## [AIM]
Copy the records below exactly, from the line containing "You are a computer-use agent. Screen" through the end of the records, both ends included. Leave the pictures out of your copy.

##### GIVEN INFORMATION

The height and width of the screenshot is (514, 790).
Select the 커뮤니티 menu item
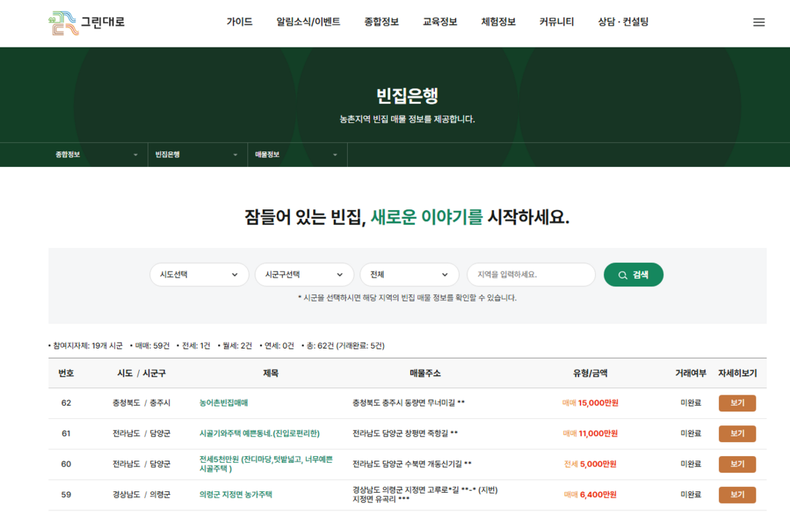tap(556, 22)
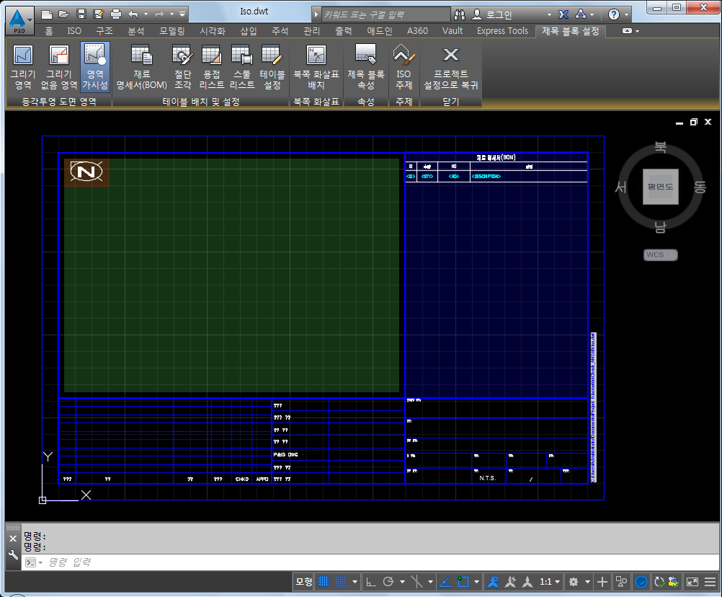Toggle grid display in status bar
This screenshot has height=597, width=722.
click(324, 581)
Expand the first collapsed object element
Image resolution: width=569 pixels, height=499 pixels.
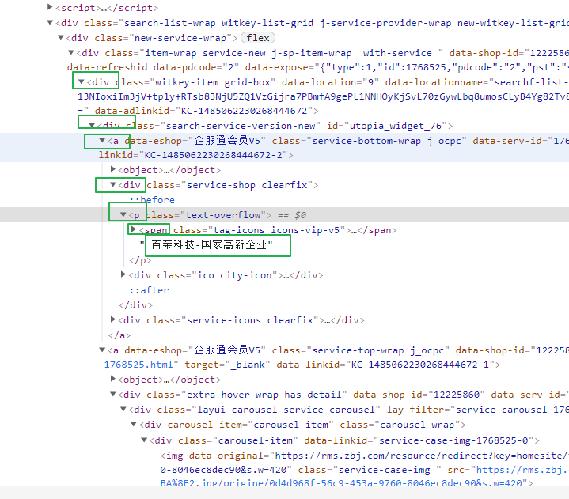(x=113, y=169)
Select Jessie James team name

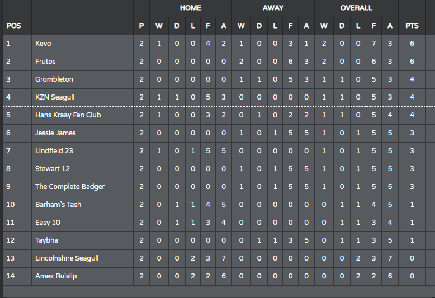coord(55,133)
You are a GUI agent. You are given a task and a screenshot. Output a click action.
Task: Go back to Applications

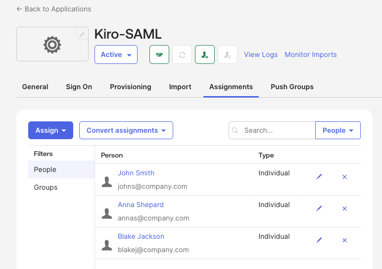point(53,9)
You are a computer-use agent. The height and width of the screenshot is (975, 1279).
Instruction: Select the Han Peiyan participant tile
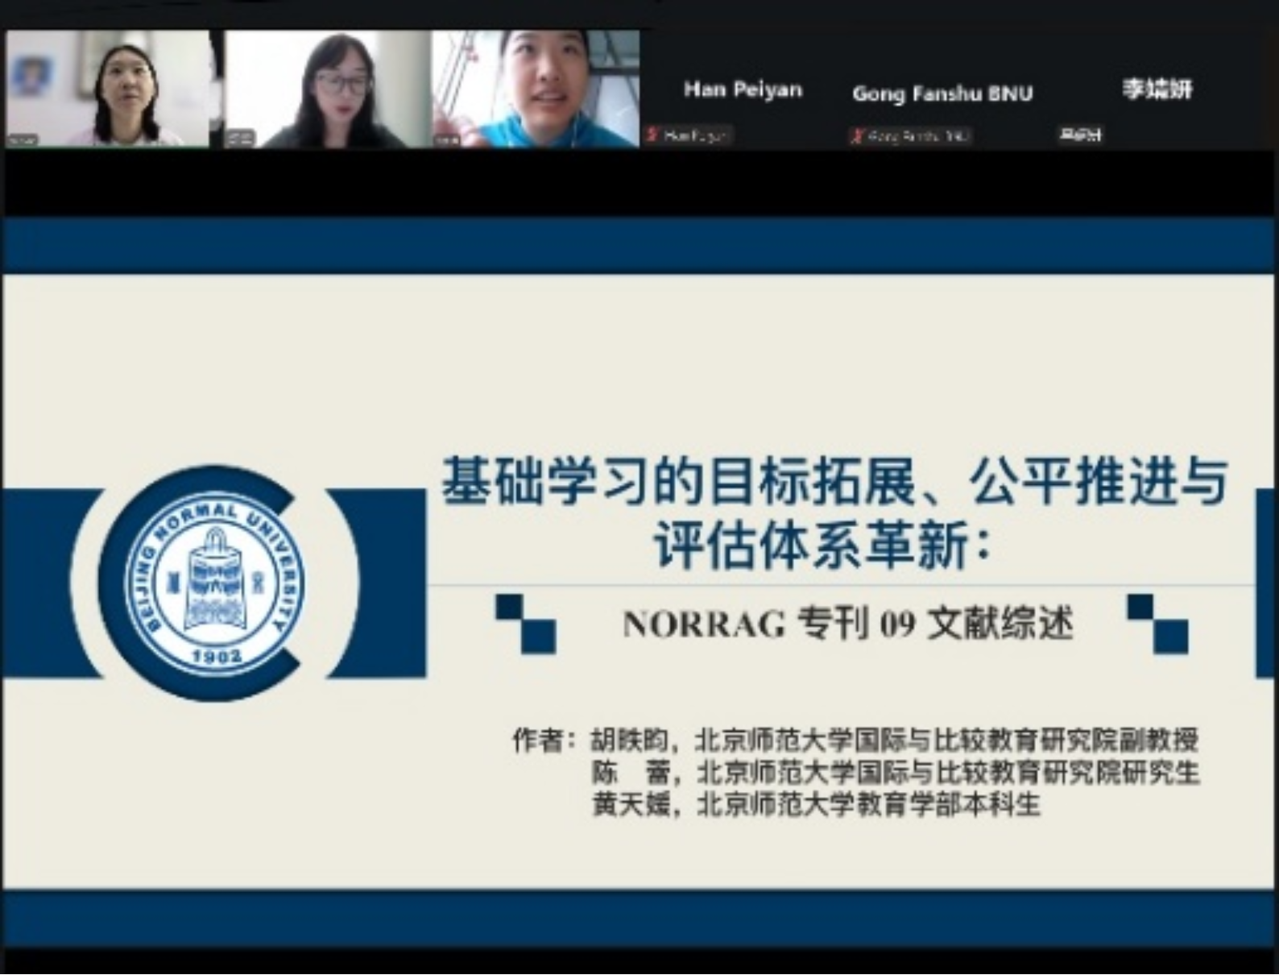[743, 90]
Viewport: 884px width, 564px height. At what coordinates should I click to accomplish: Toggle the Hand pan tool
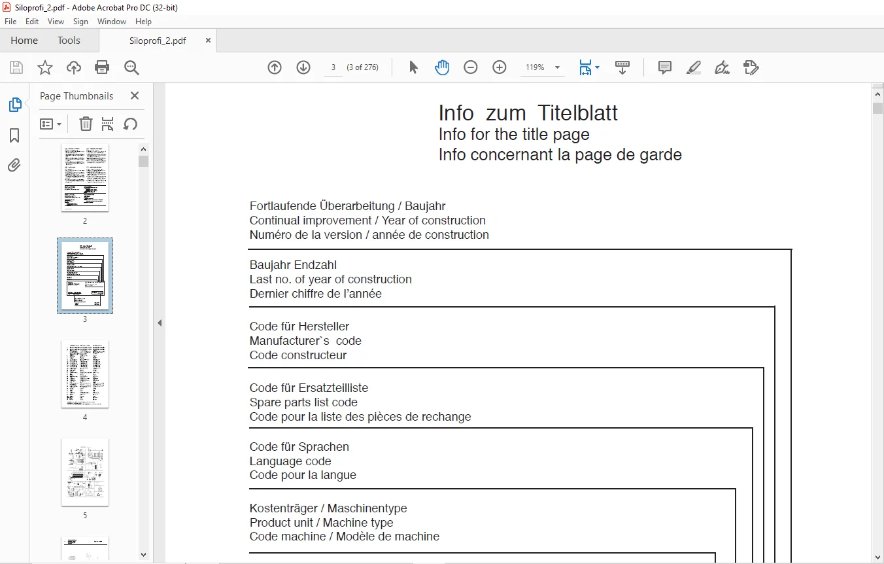(442, 67)
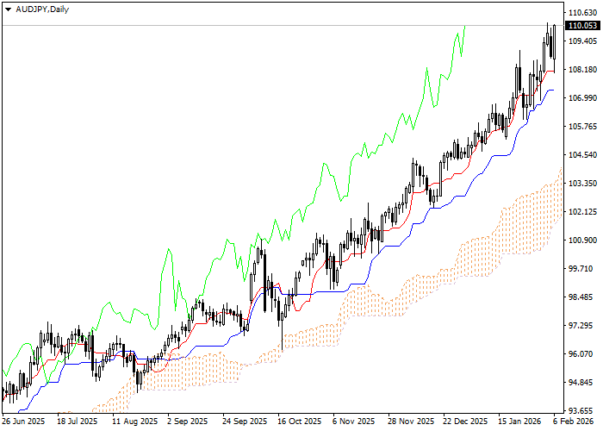Click the triangle arrow beside AUDJPY,Daily
This screenshot has width=603, height=431.
[8, 8]
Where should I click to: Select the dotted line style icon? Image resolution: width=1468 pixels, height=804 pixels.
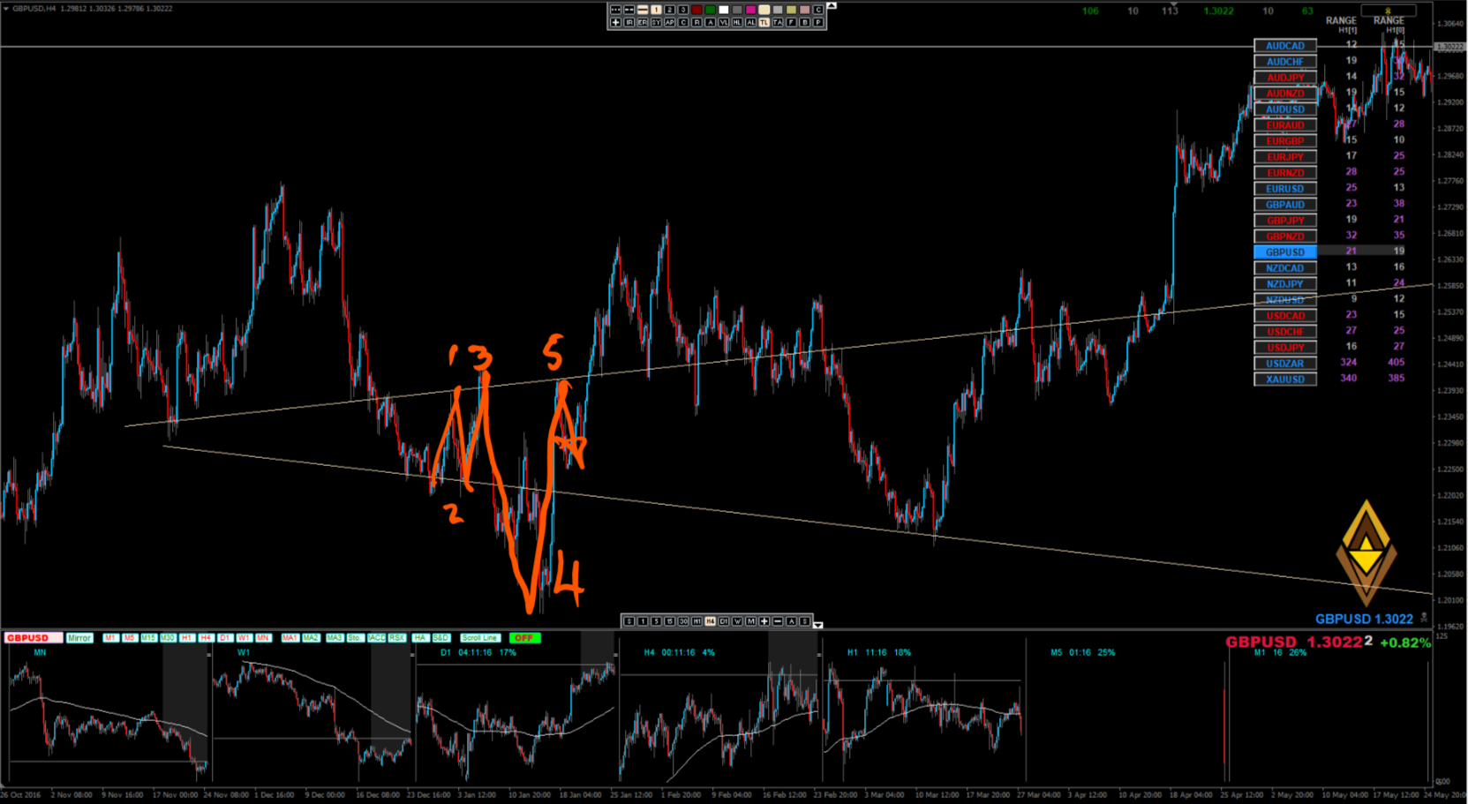pyautogui.click(x=616, y=10)
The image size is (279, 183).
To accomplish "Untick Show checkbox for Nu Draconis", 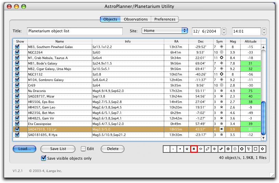I will click(17, 91).
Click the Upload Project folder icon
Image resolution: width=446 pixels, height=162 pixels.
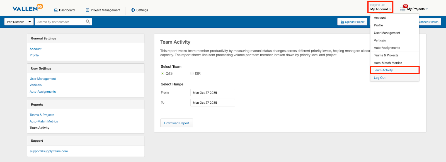coord(342,22)
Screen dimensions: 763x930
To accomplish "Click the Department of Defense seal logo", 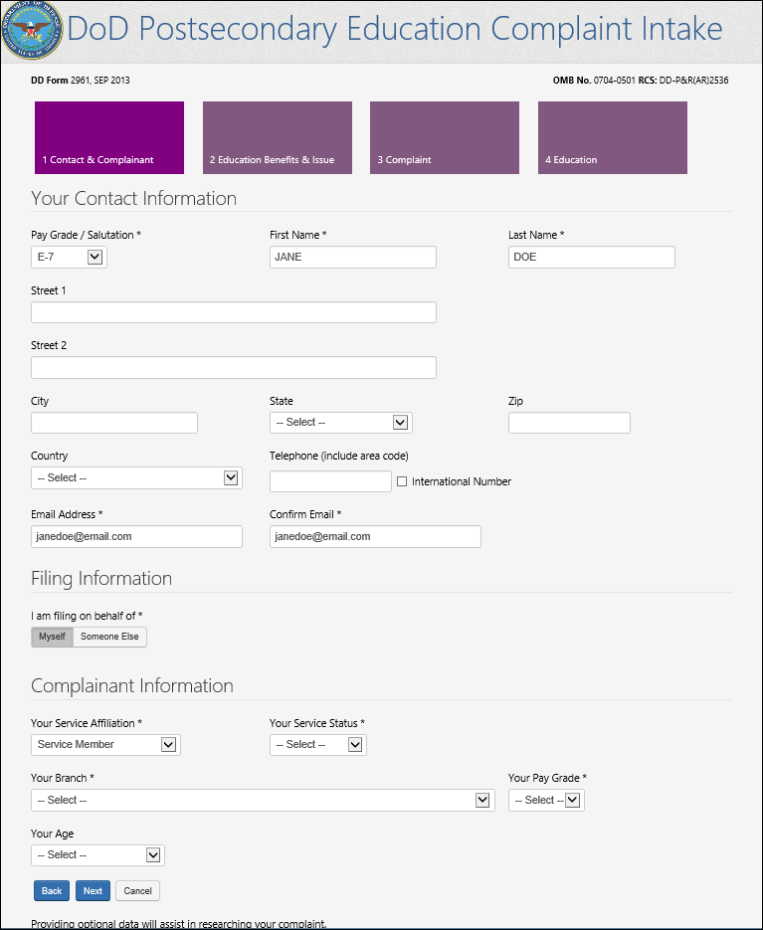I will (32, 31).
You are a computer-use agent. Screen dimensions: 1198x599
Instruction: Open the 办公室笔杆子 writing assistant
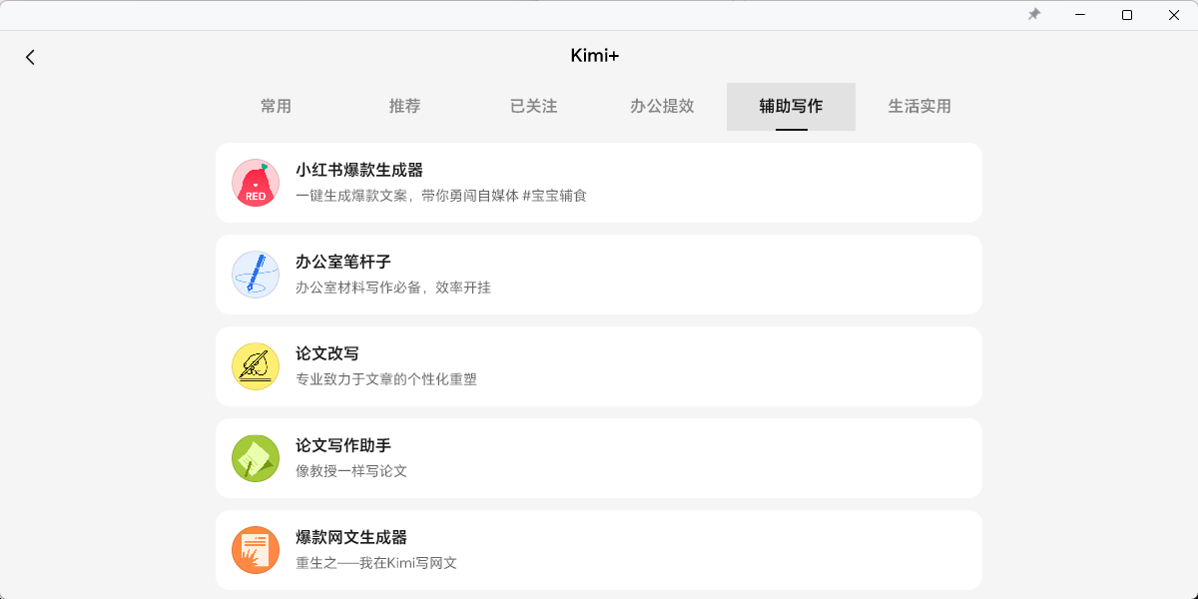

##########

## [RESULT BELOW]
You are a computer-use agent. Screen dimensions: 1198x599
Instruction: Open the 办公室笔杆子 writing assistant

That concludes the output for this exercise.